Si miramos a lo largo de la historia, las comunidades más pacíficas –o menos militaristas- son aquéllas en las cuales las mujeres tienen más libertades o, en todo caso, están menos encadenadas y así lo vemos en el viejo Egipto donde incluso una mujer llegó a gobernar aunque, eso sí, vestida como un hombre y siendo faraón, no “faraona”. También en el mundo occidental comprobamos, desde los viejos tiempos feudales, cómo, a medida que la sociedad –que no los gobiernos- ha ido repudiando la guerra, las mujeres han alcanzado unas cotas de libertad que hubieran sido inimaginables incluso para quienes habitaban esta parte del mundo hace poco más de medio siglo.

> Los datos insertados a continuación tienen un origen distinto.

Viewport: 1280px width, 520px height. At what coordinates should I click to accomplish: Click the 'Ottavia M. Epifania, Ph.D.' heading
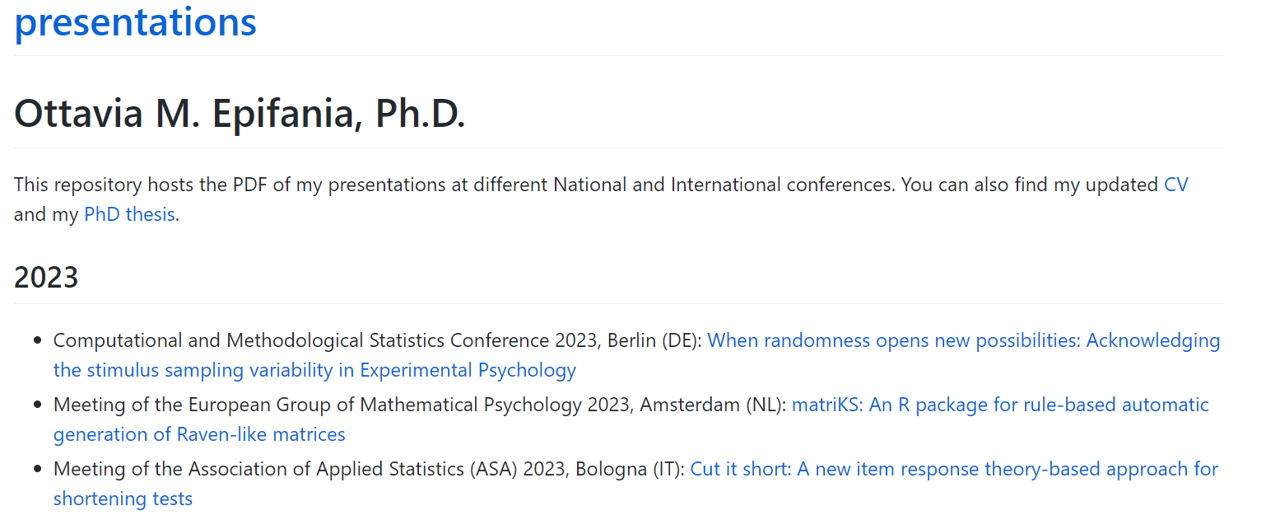point(240,115)
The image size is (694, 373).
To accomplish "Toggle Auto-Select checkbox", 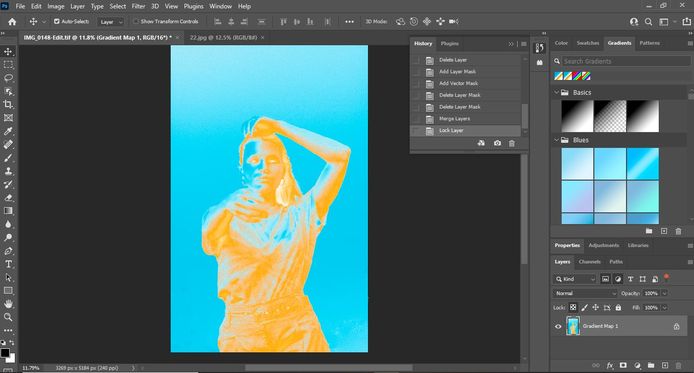I will (57, 21).
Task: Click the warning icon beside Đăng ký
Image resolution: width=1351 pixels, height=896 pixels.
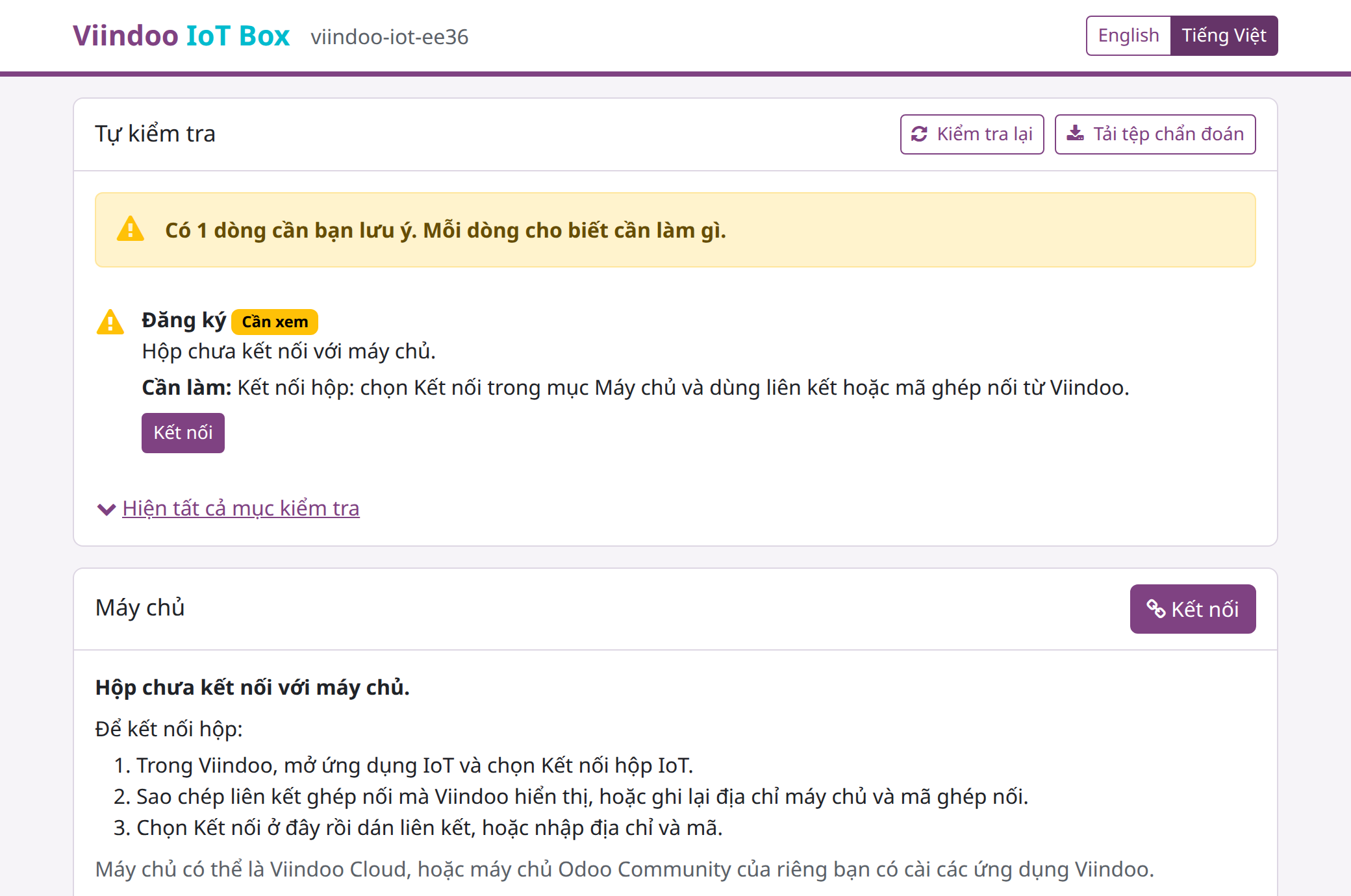Action: pyautogui.click(x=110, y=321)
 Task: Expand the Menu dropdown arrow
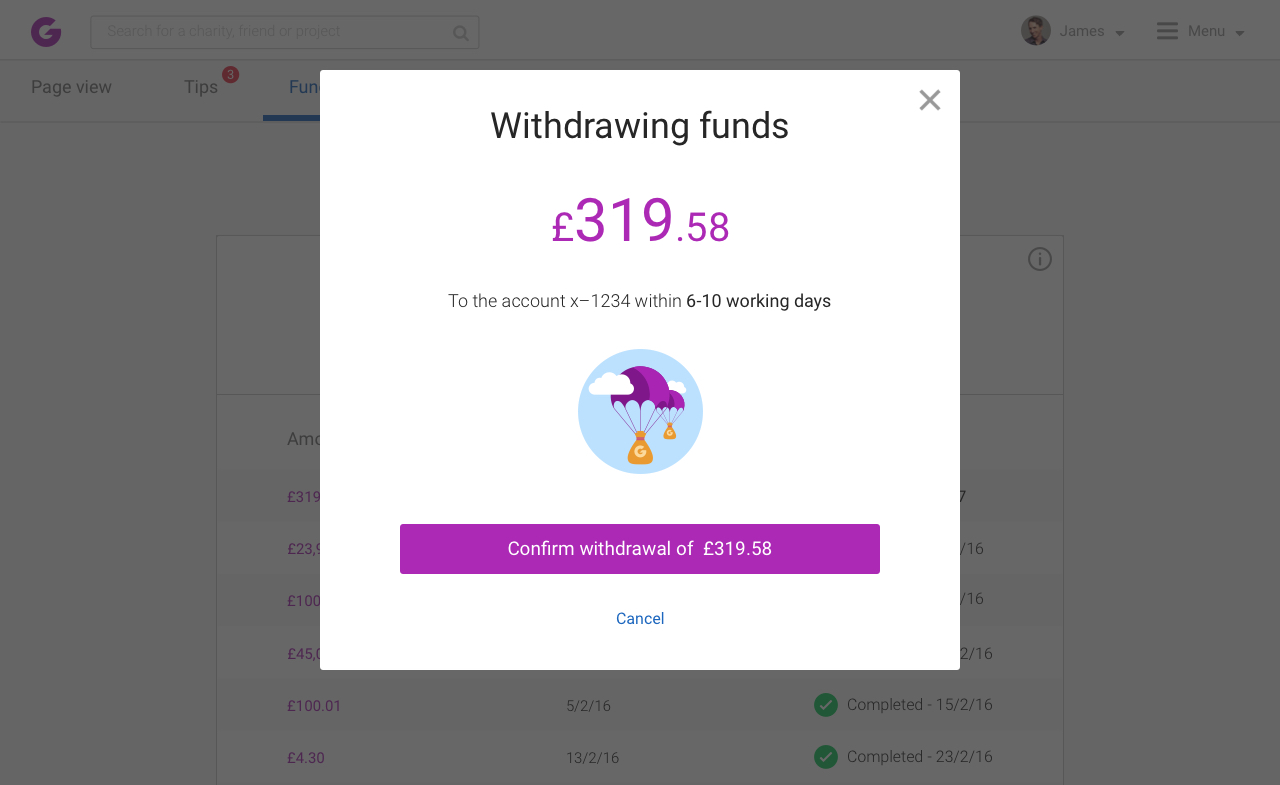[1240, 33]
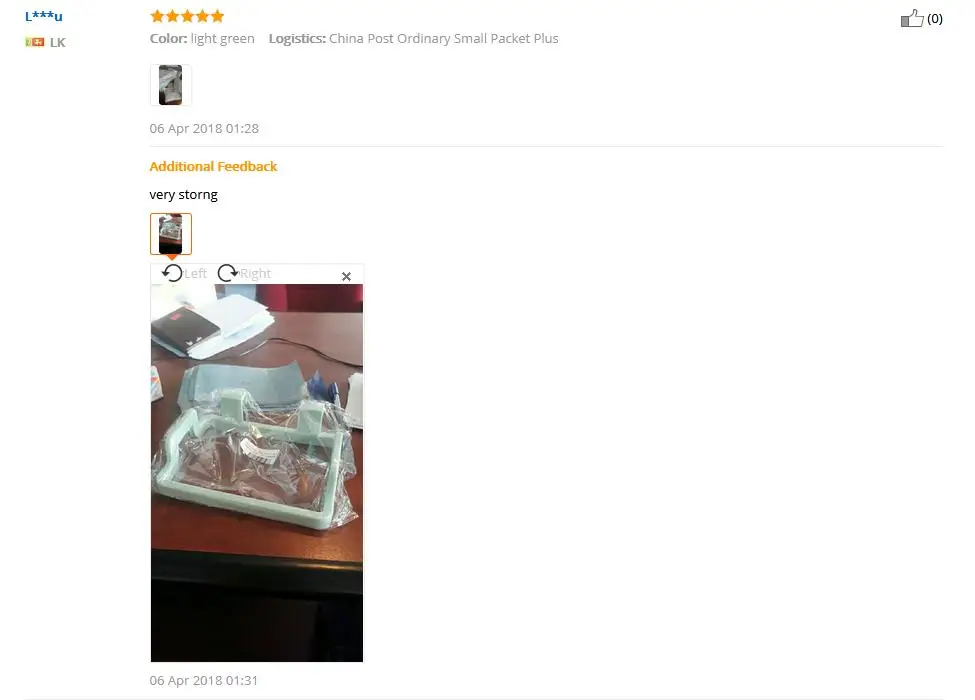Image resolution: width=975 pixels, height=700 pixels.
Task: Click the "Right" rotate label
Action: point(256,274)
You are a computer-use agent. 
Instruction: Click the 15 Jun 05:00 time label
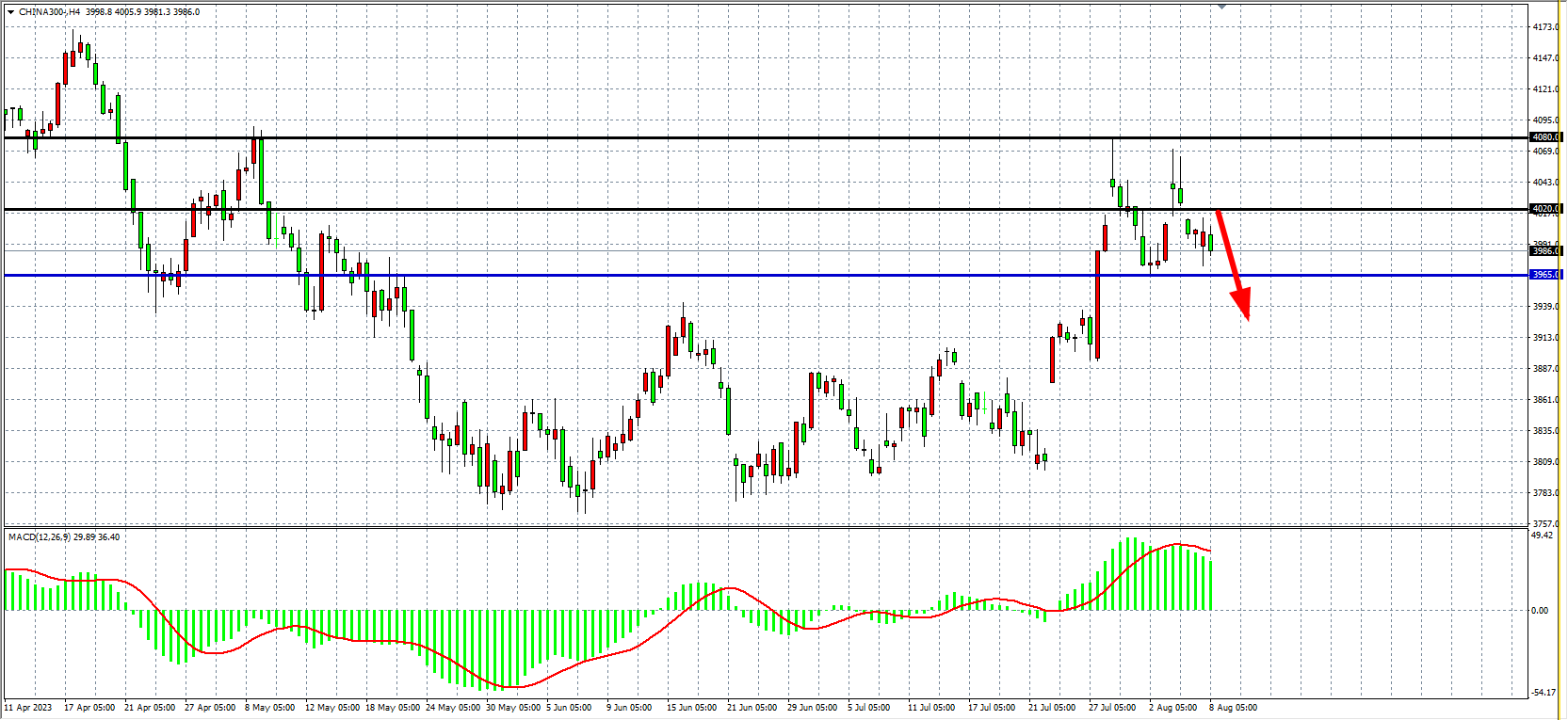pyautogui.click(x=691, y=708)
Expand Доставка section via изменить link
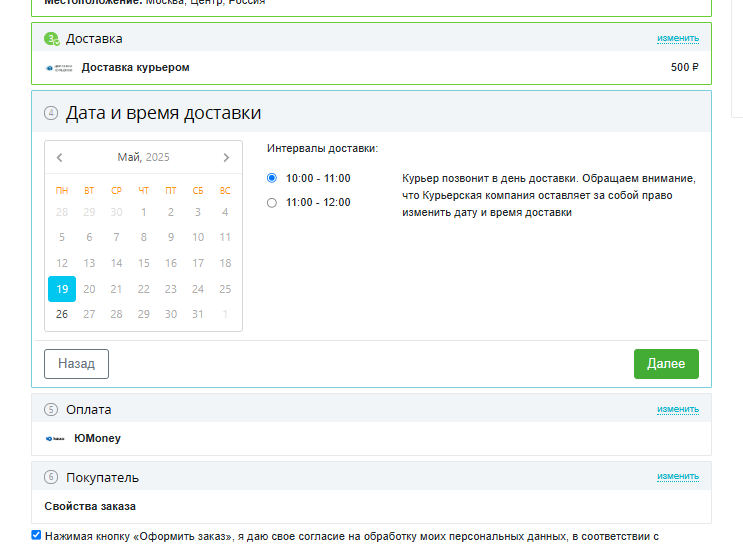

Naturalmente esta serie no va a tratar de cómo los hombres se dedicaban a conseguir más mujeres para expandir sus genes a diestro y siniestro, estas líneas lo único que quieren exponer es cuál es el objetivo último de tantos dominios que, a lo largo de la historia, han adquirido tantas máscaras intentando sublimar lo que, a la postre, no son sino las simples peleas entre los simios por tener el mayor número de hembras posibles e impidiendo, en la mayoría de los casos, el acceso a las mismas del resto de sus congéneres. Esto hoy día no se puede conseguir[2] pero, a la postre, es lo que intentan. El ansia de poder no es sino el ansia de tener muchas mujeres disponibles y no el ansia de riquezas que, en la medida que cumple el mismo objetivo, puede llegar a ser equivalente lo mismo que la notoriedad en cualquier campo. Por eso la historia de las formas de dominación es una historia fundamentalmente de hombres así como de aquellas escasas mujeres que adoptaron la misma ideología sin saber realmente para qué querían el poder, la riqueza o la notoriedad pues ellas no necesitan de estos aspectos para tener un número de hombres suficientes para sus apetencias sexuales… es posible que ellas sí busquen el poder, la riqueza o la notoriedad por sí mismos.

[1] V. FREUD: El malestar en la cultura, pp. 65-66, MORRIS: El mono desnudo, p. 114 y HARRIS: Vacas, cerdos, guerras y brujas (Los enigmas de la cultura), pp. 100 y ss.

[2] La parte fundamental de esta serie la escribí hace ya varios años. Hoy día no estaría yo tan seguro de una afirmación tan categórica.